Ortiz was an unknown and one had the sense that on his night he could live up to his promise and produce the performance of a lifetime. Unfortunately for Berto this was the night and Ortiz took a unanimous decision in an absolute barn burner where both fighters tasted the canvas multiple times from the opening bell.
Berto, who fights out of Florida USA, bounced straight back beating Jan Zaveck for the IBF title in his next fight, but despite out-strengthens and stopping his man he appeared easy to hit, as he did in his previous outing.
From here Berto’s career took a downward turn. He lost the opportunity of a big money showdown against division leader Floyd Mayweather, after letting Robert Guerrero bully him to defeat in an official eliminator for the WBC title. Berto seemed to be too stubborn to use his boxing ability to stop Guerrero from man handling him to the ropes, where he landed uppercuts at will on the inside. Both Berto’s eyes were nearly swollen shut.
Next came another beating at the hands of tough journeyman Jesus Soto Karass, after suffering a shoulder injury and carrying on far too long, he was knocked out in the twelfth and final round. But since then Berto has managed to get himself back into the title picture, compiling a couple of wins, and fighting a respectable but losing effort, when hand selected by Mayweather for his farewell fight. Most recently he has avenged his loss to Ortiz with a devastating fourth round knockout.
Having suffered a string of defeats himself since their first encounter, Ortiz was very much considered a shot fighter when the rematch occurred last year. Also considering in retrospect Berto’s best win to date probably came against Luis Collazo back in 2009, there are still lingering questions as to his stature in the Welterweight division.
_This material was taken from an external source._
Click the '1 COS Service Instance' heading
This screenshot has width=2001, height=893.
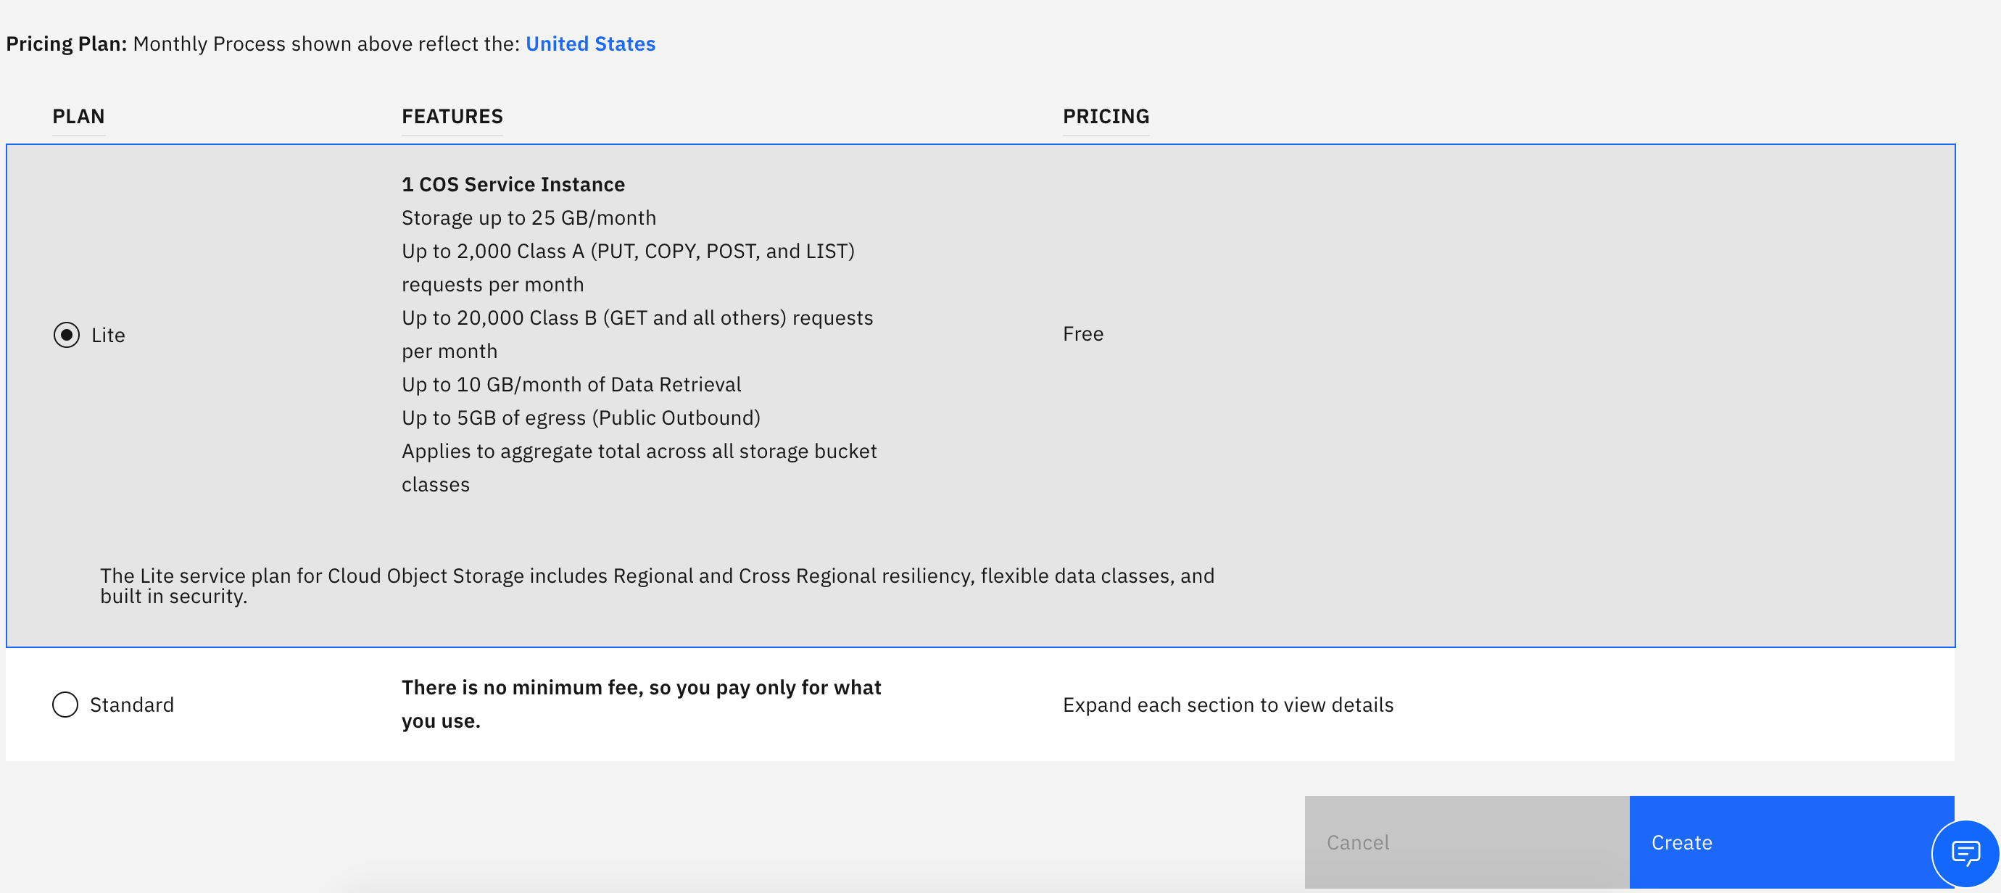point(513,184)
Ohio native Porter on the other hand has always impressed. His best wins were in convincing fashion against tried and tested veterans Devon Alexander, Paul Malignaggi and Adrien Broner. He rose to prominence quickly with his only setback, a since avenged draw to Julio Diaz. His two losses can be forgiven as he gave both victors Kell Brook and Keith Thurman a torrid nights work. These two fighters are also still considered the cream of the Welterweight division.
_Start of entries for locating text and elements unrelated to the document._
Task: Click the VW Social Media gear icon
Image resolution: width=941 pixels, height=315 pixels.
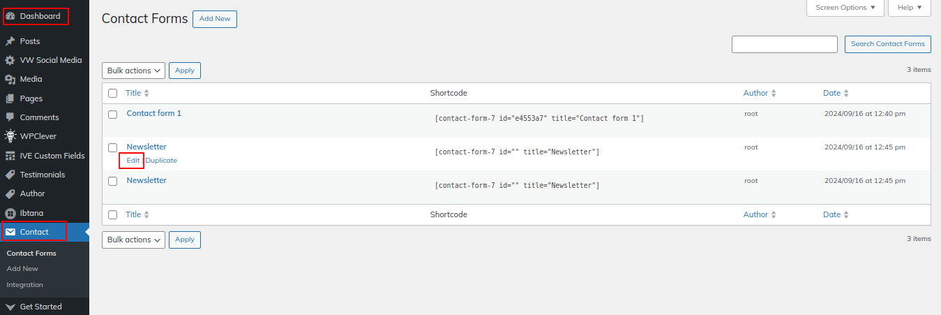Action: pos(10,60)
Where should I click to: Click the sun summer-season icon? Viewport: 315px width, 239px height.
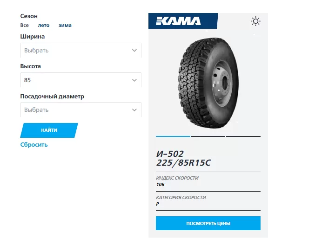[x=255, y=21]
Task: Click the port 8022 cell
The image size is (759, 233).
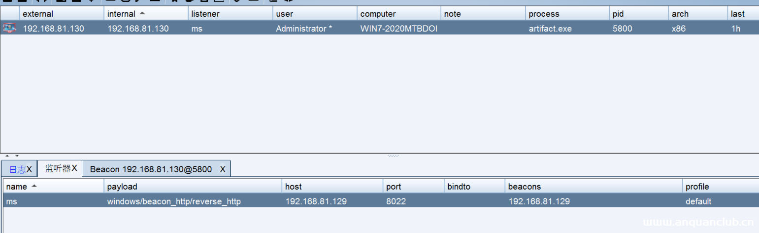Action: [395, 201]
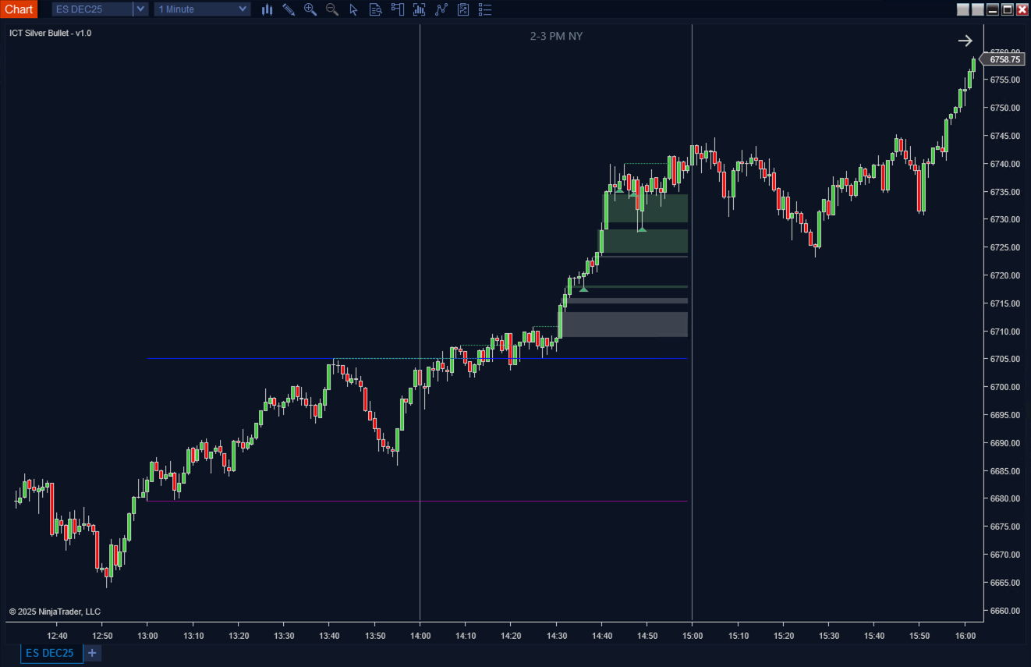The image size is (1031, 667).
Task: Open the Data Box icon
Action: click(x=375, y=9)
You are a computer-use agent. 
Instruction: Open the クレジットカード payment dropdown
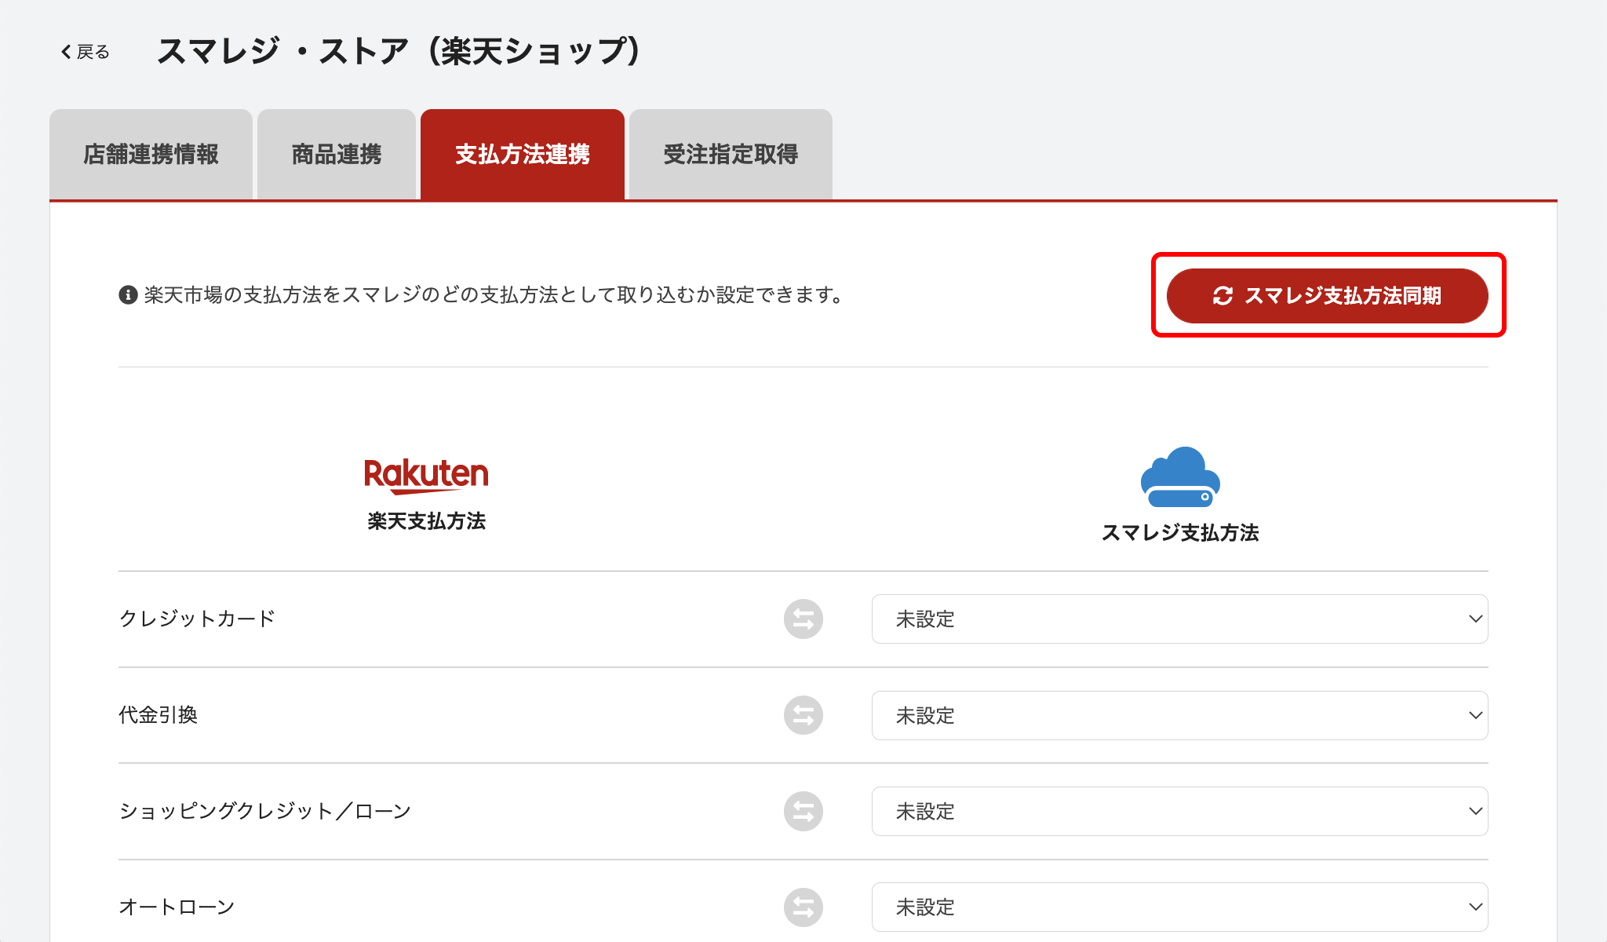point(1179,619)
Both contestants match up fairly equally in terms of size, power and speed. Berto has had a handful more fights, but the only real difference between the two is Berto’s extra 4 years professional experience, having turned over in 2004, and at 33 he is 4 years older. Usually experience counts for a fighter but Berto has suffered a lot of beatings over the years, and Porter already has all the experience he needs at the highest level. The miles on the clock are the crucial difference between these two athletes.
Porters style is extremely aggressive, relentlessly coming forward using a high-energy, dynamic crouching approach with plenty of head movement. Berto will need to stand his ground using a hard jab, tying him up on the inside, much as Brook was able to do. If he fights fire with fire and slugs with Porter as Thurman opted to, I see him coming off worse.
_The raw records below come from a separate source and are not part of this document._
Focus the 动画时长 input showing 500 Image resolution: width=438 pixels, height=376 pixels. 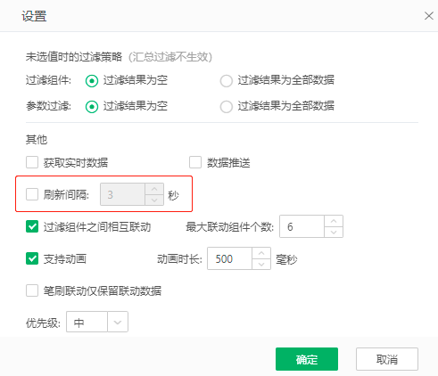click(229, 258)
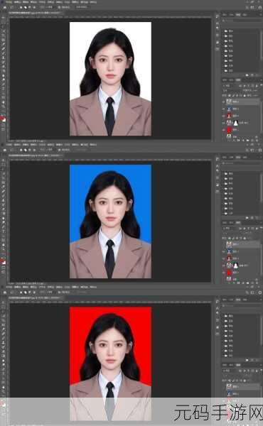
Task: Expand the first folder in the white-photo window's upper right panel
Action: tap(226, 31)
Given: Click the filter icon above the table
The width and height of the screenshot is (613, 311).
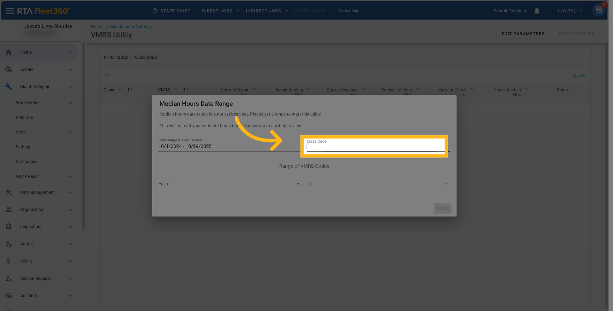Looking at the screenshot, I should tap(107, 75).
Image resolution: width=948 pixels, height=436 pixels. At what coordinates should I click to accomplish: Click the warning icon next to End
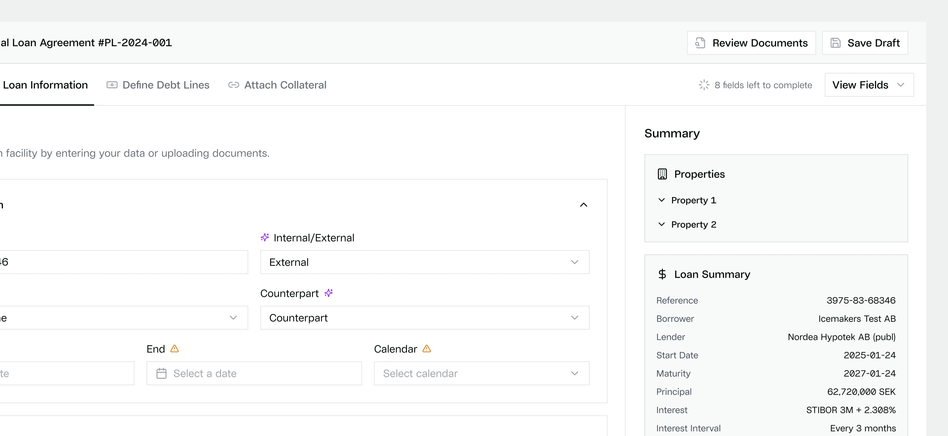(175, 349)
Berto’s strengths are his strength, and shot variety. Although Porter brings a lot of physical strength, Berto has the tools to match it, but he has to know when to tie up and move away, to avoid a similar situation he suffered against Guerrero.
Unless Berto has gotten wiser than he has shown in previous fights, I can’t see him having the ring generalship to keep Porter at bay. We haven’t seen enough evidence in his recent fights to suggest he is an improved fighter. For this reason I see Porter wearing his man down, and taking a unanimous decision on the cards.